If you ride or are about to buy an e-bike in New South Wales, 2026 is the year the rules tighten. The state is moving the legal goalposts toward one European safety standard, giving police the gear to test bikes on the spot, and consulting on a minimum riding age. None of it needs to catch you out. Here is what is changing and the short list to check before you pay.

One standard now sets the line: EN 15194

The reference point for a legal e-bike in NSW is the European standard EN 15194. In plain terms that means a pedal-assist bike with a motor rated to 250 watts of continuous power, assistance that cuts out at 25km/h, and any throttle-only function dropping out at 6km/h. NSW is aligning its top power figure down to 250 watts to match the rest of the country and Europe, with existing higher-output bikes given a grandfather period of about three years before enforcement bites. The takeaway for a buyer: look for EN 15194 compliance on the spec sheet or the box, and treat a 500 watt or throttle-heavy bike as a risk, not a bargain.

Police can now test wattage, and crush what fails

In February the NSW Government committed to extended police powers to inspect an e-bike against the EN 15194 standard, including dynamometers that measure actual motor output at the roadside. A bike found to be non-compliant or modified can be confiscated, and in the worst cases crushed. Only a handful of test units exist so far, so this is the start of a rollout rather than a blanket sweep. Still, the message is clear: a derestricted or grey-import bike is now a bike you can lose.

A minimum riding age is on the table

There is currently no minimum age to ride an e-bike in NSW, which is one of the things under review. A Transport for NSW expert review is expected to recommend a legal minimum somewhere between 12 and 16, and the same review is looking at whether riders should be allowed to carry passengers. For families this is the one to watch, because it could change who in the household is legally allowed to do the school run. Nothing is law yet. The government has said it will consult parents, youth groups and road safety experts first.

Insurance and ID are being explored, not yet required

Two more ideas are in the consultation stage. NSW Treasury has been tasked with exploring an insurance scheme for e-bike users, including a compulsory CTP-style cover similar to registered vehicles, with public comment invited this year. Separately, advocates and the NRMA have backed a light-touch identification or registration scheme to improve accountability. Neither is a requirement today, but both signal where the state is heading, so factor them into a long-term buying decision rather than this weekend's purchase.
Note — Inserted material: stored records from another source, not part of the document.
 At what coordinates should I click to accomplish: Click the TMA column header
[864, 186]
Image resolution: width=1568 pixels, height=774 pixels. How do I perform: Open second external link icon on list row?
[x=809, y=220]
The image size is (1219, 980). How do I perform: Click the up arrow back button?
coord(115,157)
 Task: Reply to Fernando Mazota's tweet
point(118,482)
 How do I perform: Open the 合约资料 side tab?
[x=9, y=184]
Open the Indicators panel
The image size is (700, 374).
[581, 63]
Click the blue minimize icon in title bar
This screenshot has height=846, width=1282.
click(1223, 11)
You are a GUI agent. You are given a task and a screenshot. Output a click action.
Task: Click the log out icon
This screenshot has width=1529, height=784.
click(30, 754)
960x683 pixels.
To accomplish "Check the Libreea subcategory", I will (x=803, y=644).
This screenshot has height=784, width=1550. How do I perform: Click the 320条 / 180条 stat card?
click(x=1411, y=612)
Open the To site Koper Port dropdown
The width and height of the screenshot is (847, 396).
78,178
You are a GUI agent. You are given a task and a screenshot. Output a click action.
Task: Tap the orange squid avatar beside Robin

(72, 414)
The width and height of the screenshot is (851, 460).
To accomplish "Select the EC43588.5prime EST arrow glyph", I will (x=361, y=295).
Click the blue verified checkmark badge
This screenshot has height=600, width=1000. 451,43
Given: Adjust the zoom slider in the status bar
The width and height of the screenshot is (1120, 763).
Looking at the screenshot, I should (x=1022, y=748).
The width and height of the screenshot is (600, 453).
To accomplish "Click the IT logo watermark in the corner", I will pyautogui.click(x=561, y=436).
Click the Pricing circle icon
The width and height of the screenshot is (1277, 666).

Your pre-purchase checklist

Before you hand over money in NSW, run through five quick checks. One, confirm the bike is pedal-assist with a 250 watt continuous motor and a 25km/h cut-out. Two, look for EN 15194 compliance stated by the brand or retailer. Three, be wary of any bike sold with a throttle that drives past 6km/h, or a switch that unlocks higher speeds. Four, buy the battery and charger that came certified with the bike, not a cheaper third-party pack. Five, keep your receipt and compliance paperwork, because if police testing becomes routine, proof that your bike is legal is worth having. Buy compliant now and the coming rule changes are someone else's headache, not yours.